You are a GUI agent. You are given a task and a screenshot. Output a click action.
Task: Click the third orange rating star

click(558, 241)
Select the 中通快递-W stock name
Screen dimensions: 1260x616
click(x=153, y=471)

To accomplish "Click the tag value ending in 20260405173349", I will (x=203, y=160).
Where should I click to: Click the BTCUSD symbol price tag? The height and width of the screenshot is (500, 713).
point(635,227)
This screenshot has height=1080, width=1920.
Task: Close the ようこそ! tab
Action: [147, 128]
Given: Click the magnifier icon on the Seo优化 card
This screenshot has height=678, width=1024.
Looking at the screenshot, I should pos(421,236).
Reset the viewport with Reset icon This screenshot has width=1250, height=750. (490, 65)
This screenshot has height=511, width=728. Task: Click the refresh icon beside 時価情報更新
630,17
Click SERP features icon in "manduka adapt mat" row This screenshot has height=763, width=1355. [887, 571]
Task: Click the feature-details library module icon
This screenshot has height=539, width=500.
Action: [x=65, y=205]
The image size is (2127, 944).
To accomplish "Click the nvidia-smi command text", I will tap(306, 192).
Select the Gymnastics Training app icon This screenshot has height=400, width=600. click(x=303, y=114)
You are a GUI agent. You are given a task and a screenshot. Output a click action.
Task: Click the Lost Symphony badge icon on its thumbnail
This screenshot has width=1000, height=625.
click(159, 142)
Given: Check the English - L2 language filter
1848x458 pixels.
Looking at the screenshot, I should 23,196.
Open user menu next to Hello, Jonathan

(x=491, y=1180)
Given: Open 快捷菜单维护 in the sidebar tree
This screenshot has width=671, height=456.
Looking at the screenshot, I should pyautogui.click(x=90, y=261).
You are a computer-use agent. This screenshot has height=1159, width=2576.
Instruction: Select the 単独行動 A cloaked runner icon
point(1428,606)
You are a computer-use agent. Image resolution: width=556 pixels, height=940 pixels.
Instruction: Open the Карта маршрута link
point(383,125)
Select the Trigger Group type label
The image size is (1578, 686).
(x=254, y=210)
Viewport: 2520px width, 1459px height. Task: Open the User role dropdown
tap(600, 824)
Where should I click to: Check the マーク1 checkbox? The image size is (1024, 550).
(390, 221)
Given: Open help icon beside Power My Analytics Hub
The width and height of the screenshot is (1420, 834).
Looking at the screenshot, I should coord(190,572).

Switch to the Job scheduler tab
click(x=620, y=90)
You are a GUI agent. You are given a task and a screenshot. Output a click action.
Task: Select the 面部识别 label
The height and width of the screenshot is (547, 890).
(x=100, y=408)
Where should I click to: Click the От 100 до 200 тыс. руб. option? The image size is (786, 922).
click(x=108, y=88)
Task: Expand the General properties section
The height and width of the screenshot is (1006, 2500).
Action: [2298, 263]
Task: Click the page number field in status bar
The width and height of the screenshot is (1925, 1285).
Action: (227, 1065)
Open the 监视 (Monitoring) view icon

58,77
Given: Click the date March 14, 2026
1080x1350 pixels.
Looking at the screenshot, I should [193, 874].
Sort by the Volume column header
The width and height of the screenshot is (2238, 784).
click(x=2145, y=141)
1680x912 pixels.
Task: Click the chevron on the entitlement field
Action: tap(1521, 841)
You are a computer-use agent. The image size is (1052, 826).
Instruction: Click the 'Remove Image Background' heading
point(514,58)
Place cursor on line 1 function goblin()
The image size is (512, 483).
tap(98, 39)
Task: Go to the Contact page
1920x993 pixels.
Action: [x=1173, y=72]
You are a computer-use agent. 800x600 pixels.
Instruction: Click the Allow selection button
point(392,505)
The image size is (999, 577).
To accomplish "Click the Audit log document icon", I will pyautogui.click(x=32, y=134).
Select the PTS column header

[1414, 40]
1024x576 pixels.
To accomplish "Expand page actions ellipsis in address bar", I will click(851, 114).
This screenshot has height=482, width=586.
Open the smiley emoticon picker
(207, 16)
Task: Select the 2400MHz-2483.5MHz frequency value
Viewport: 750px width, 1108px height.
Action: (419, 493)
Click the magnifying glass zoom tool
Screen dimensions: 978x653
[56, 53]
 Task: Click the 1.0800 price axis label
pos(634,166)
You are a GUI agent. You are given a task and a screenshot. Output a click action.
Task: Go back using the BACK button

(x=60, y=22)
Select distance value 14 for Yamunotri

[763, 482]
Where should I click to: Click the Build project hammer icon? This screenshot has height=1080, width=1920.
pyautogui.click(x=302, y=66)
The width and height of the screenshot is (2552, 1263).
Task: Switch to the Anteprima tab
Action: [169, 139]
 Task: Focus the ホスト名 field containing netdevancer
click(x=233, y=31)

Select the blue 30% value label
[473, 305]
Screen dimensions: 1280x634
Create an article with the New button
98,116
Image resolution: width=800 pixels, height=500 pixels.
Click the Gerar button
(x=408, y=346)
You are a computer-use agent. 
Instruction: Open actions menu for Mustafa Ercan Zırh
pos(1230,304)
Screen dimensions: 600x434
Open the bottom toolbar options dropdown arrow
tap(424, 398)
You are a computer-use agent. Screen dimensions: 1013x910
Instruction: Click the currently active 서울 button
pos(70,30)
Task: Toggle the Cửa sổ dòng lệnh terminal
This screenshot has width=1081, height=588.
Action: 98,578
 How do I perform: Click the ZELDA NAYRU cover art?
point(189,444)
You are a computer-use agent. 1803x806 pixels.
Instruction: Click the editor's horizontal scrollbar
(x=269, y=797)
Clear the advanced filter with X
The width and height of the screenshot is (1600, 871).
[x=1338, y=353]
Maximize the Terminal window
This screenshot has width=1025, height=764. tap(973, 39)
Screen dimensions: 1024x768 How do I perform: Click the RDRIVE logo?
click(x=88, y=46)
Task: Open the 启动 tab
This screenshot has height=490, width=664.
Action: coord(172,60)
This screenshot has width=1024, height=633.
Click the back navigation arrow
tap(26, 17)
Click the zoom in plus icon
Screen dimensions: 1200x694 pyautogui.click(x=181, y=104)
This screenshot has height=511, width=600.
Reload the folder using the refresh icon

---+---

• [What the exercise asks]
Rewrite the part that opens with the line containing "This screenshot has height=511, width=600." and runs through the end of the records, replacing "folder" with "directory" and leaving everything else the same.

• [Solution]
This screenshot has height=511, width=600.
Reload the directory using the refresh icon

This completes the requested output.